>>>

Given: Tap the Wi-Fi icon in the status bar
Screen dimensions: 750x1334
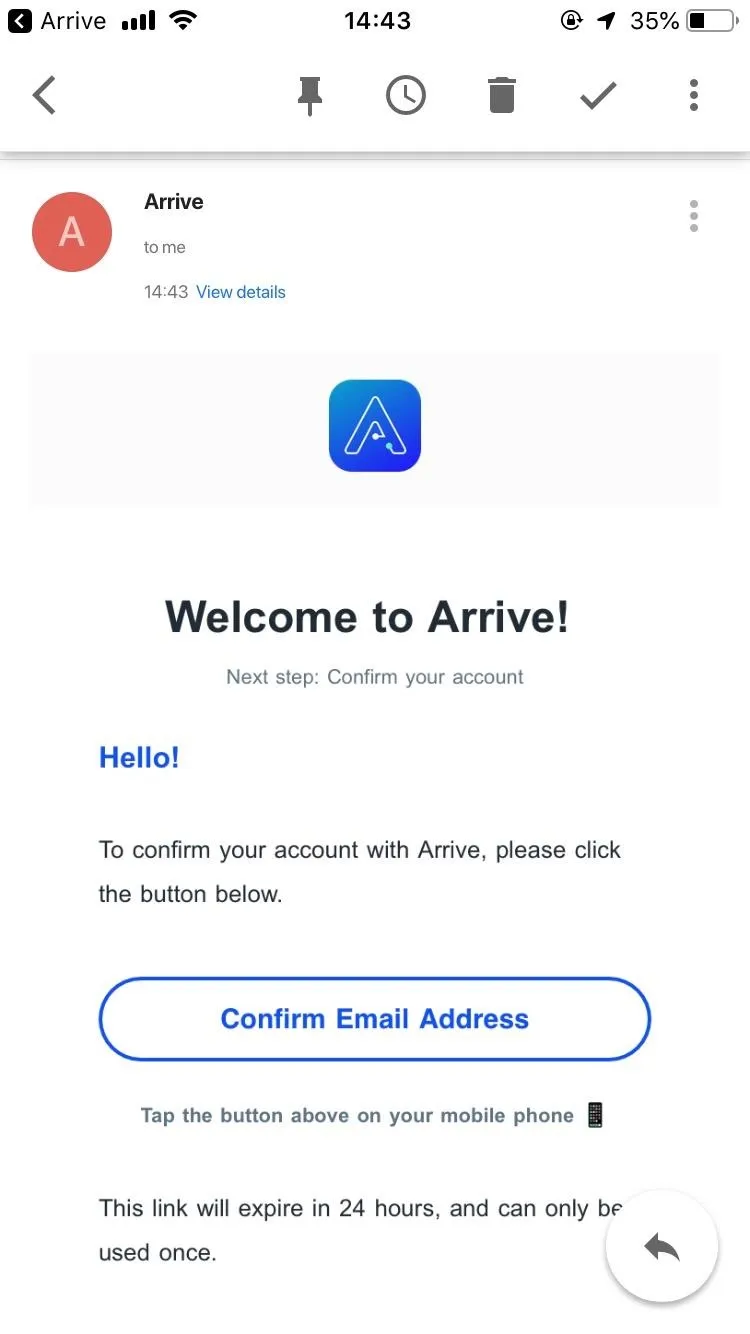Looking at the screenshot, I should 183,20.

<<<
>>>

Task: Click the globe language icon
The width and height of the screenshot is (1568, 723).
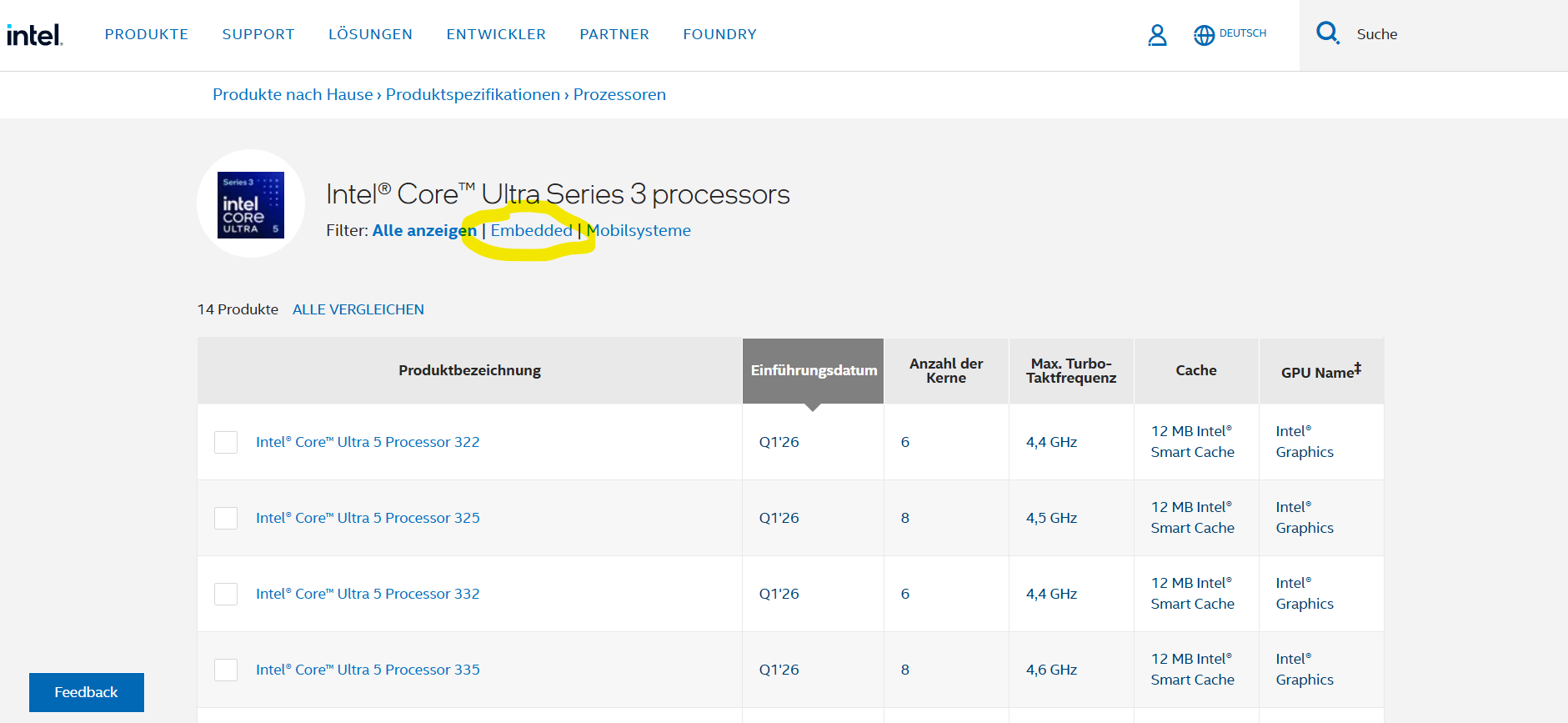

<<<

TASK ::
From the listing above, the lines starting with the one that has "Task: Click the globe language icon" and running through the one that has "The width and" should be copied exactly, ends included.

ANSWER SECTION ::
Task: Click the globe language icon
The width and height of the screenshot is (1568, 723).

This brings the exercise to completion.